What the task asks →
Set out the items below as a numbered list, skipping any blank lines. Leave the pictures out of your answer.

Data for locating words and elements:
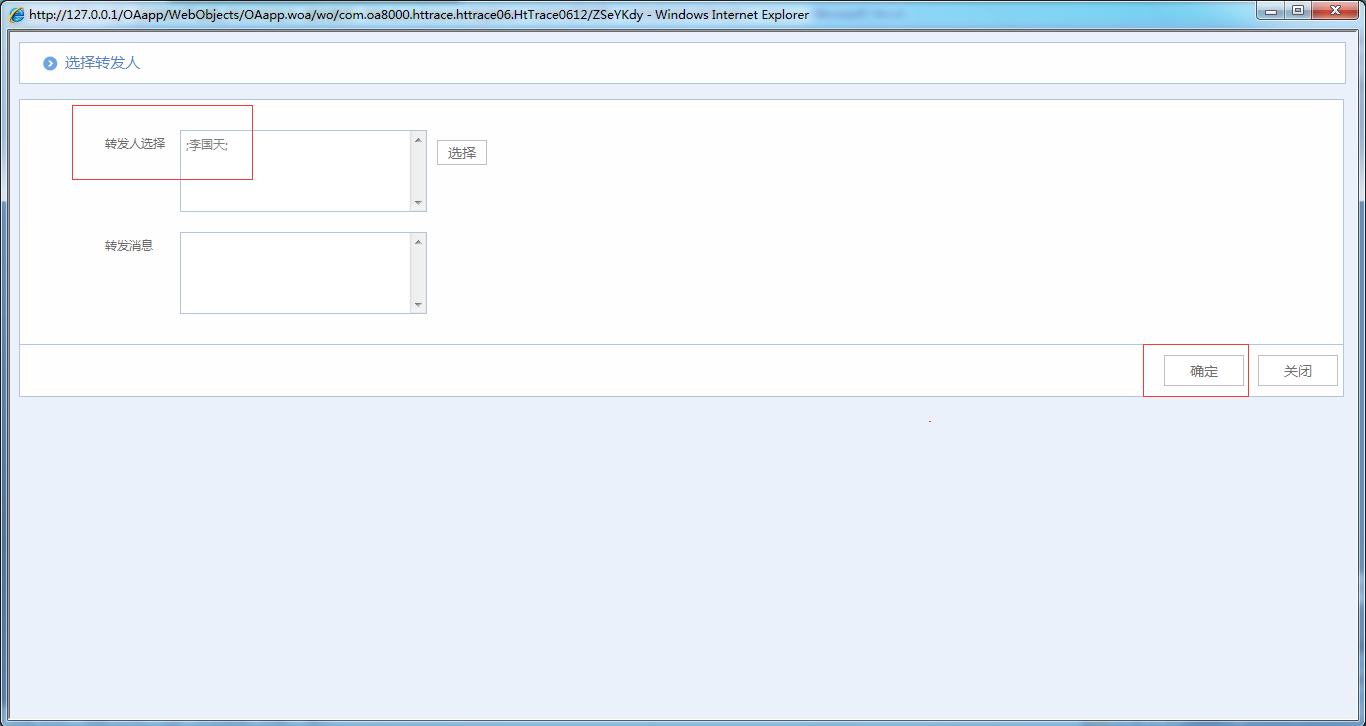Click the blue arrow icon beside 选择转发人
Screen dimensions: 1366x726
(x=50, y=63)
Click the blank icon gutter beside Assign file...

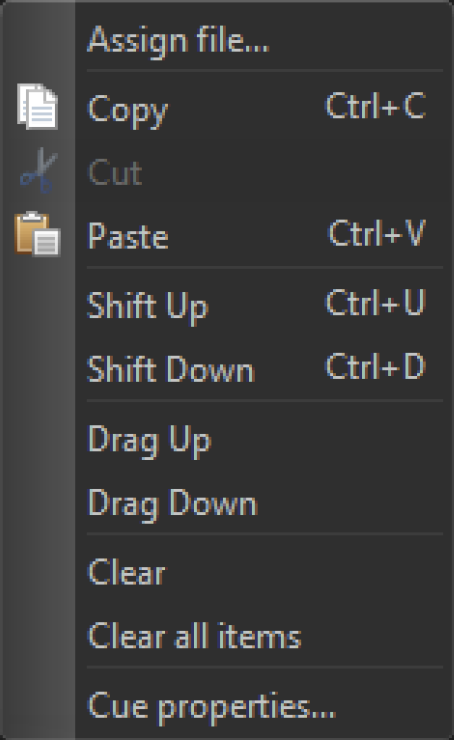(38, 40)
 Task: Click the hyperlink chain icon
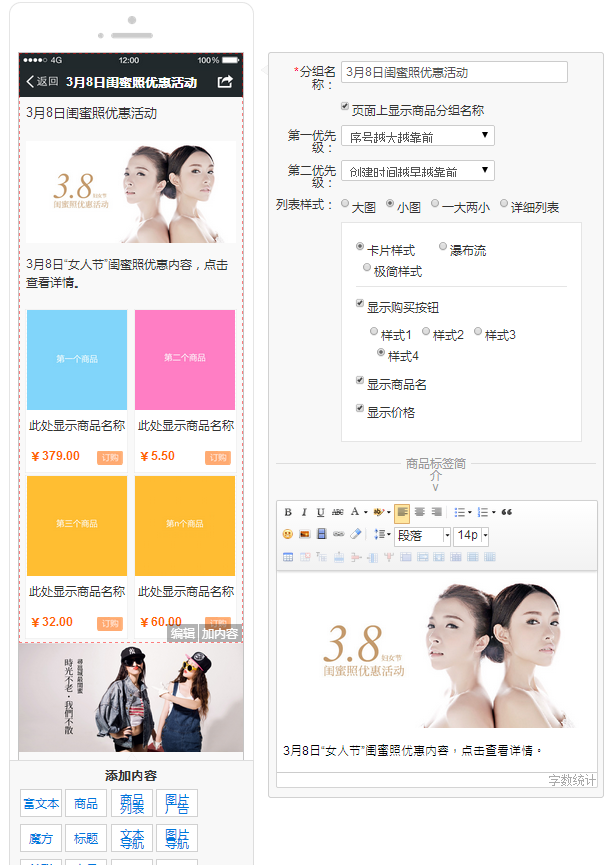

Output below →
1. Click the blue arrow icon beside 选择转发人
2. Screen dimensions: 1366x726
3. (x=50, y=63)
4. Click the blank icon gutter beside Assign file...
5. (38, 40)
6.  Task: Click the hyperlink chain icon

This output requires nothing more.